The libeccio winds often mean trouble in the winter. These winds come from the southwest and can cause rough seas and violent storms. This is often what brings the large waves that crash against the section of Amalfi you see in the photo above. Given Amalfi’s situation, it is also the wind that brings the damaging waves to the port. The wind and rain storm yesterday came in from the southwest very quickly and brought with it more damage for Amalfi. The guard railings were ripped right off the sidewalks next to the port where the SITA buses stop. It was dark when I was down there yesterday evening, and the waves were still too large to investigate closely. So much for the work that was underway repairing the damage from the last storm!
During the night, the wind made what people here call “the tour of the winds.” When I went to sleep last night, the libeccio winds were still blowing from the southwest. This morning, however, the wind was blowing from practically the opposite direction. It had changed overnight to what is called the tramontana and the gregale winds. The tramontana, literally “from the mountains” in Italian, is a pure north wind. This time of year it is a cold wind, but in the summer it brings cool breezes from Agerola down to Amalfi. Right now the wind is coming more from the northeast, which makes it a gregale, and it is very cold!

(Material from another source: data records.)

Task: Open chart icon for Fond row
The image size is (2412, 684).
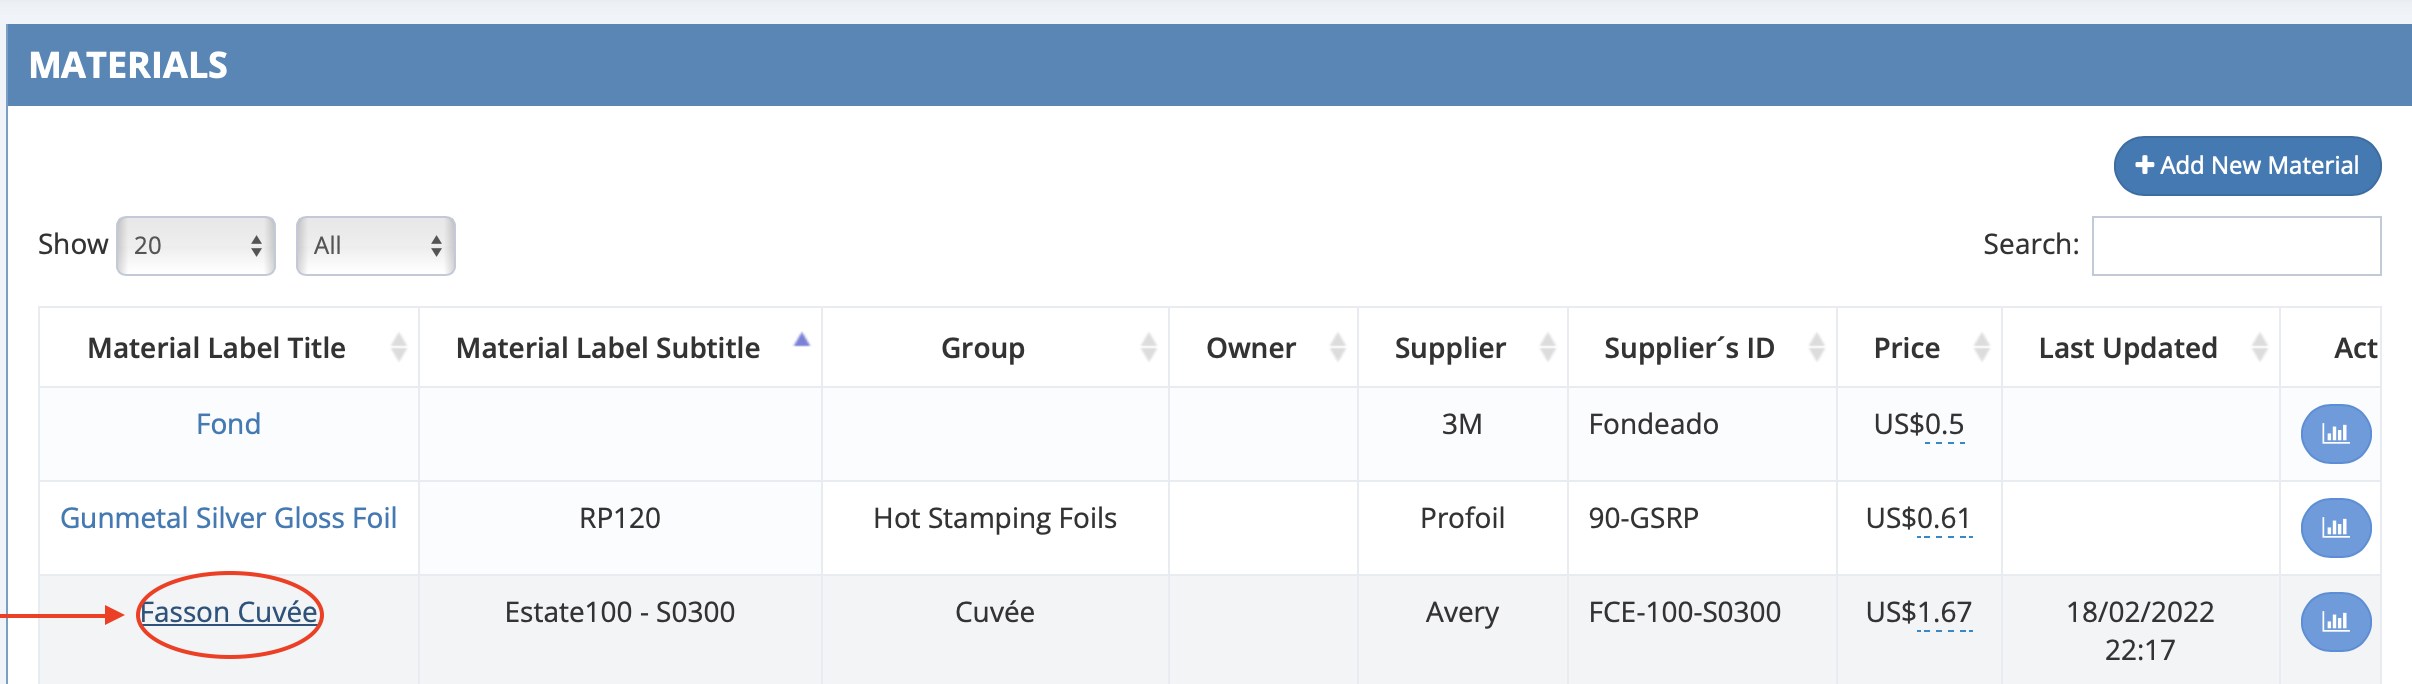Action: pyautogui.click(x=2335, y=434)
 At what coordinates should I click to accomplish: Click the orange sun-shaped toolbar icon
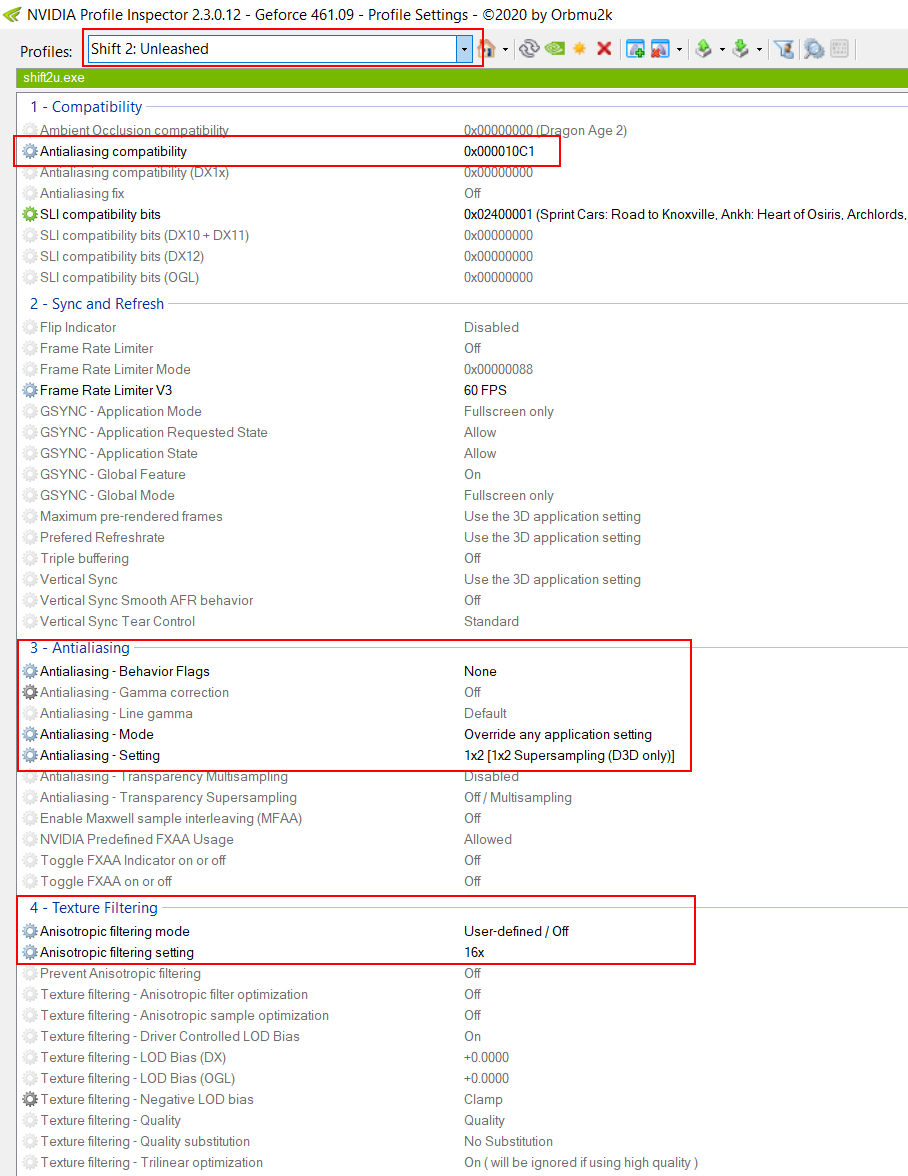[x=579, y=49]
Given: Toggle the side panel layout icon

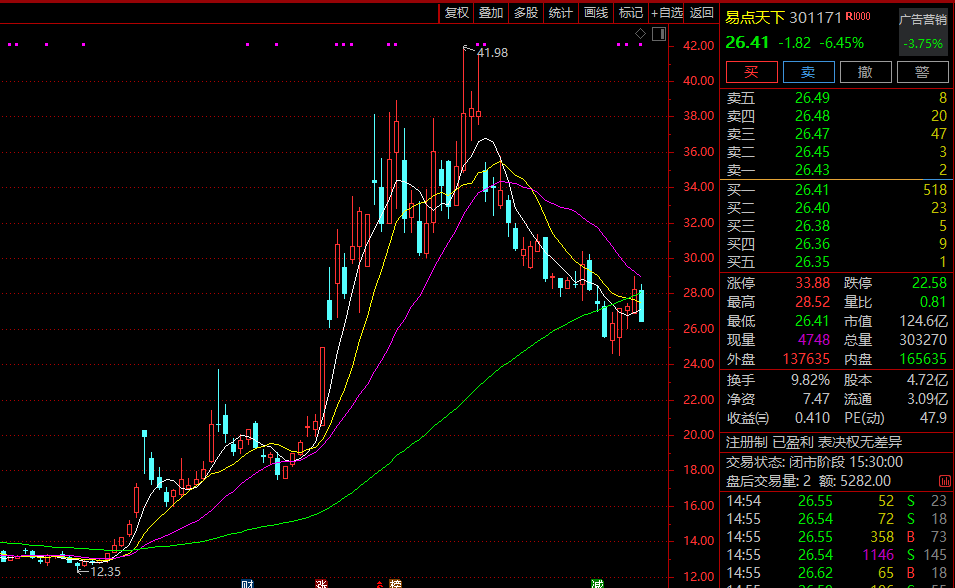Looking at the screenshot, I should tap(658, 34).
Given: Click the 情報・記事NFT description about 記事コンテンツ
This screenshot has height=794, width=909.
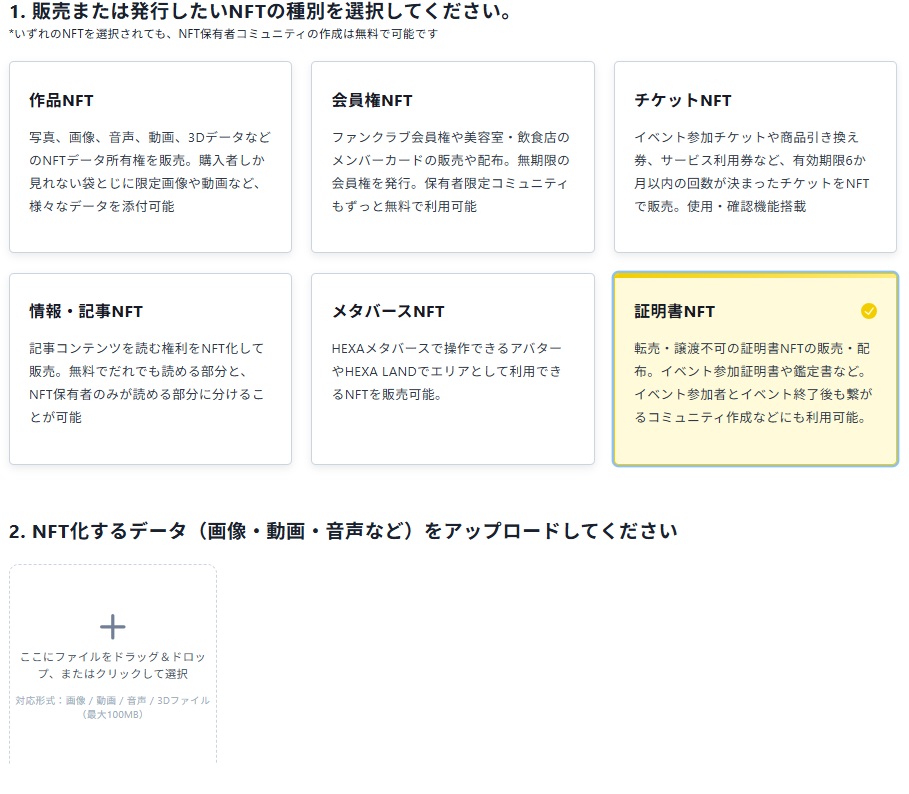Looking at the screenshot, I should [x=147, y=382].
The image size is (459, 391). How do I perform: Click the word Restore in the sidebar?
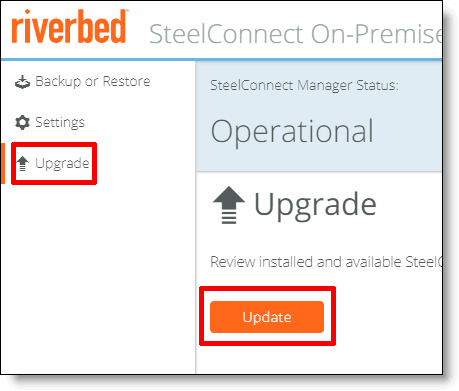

Those are the types of winds I hear about the most here on the Amalfi Coast, but there are names for winds from every direction. Here you go:
Tramontana … north
Gregale … northeast
Levante … East
Scirocco … southeast
Mezzogiorno … south
Libeccio … southwest
Ponente … west
Maestrale … northwest
All this talk of wind has reminded me of the best windy story I have read or heard about recently. Michelle, from the fabulous Bleeding Espresso blog, has simply the best story about the strong scirocco winds in southern Italy. You hear people talk about the power of the wind, and let me tell you, there was some strong wind blowing in Calabria that day! What a lovely story!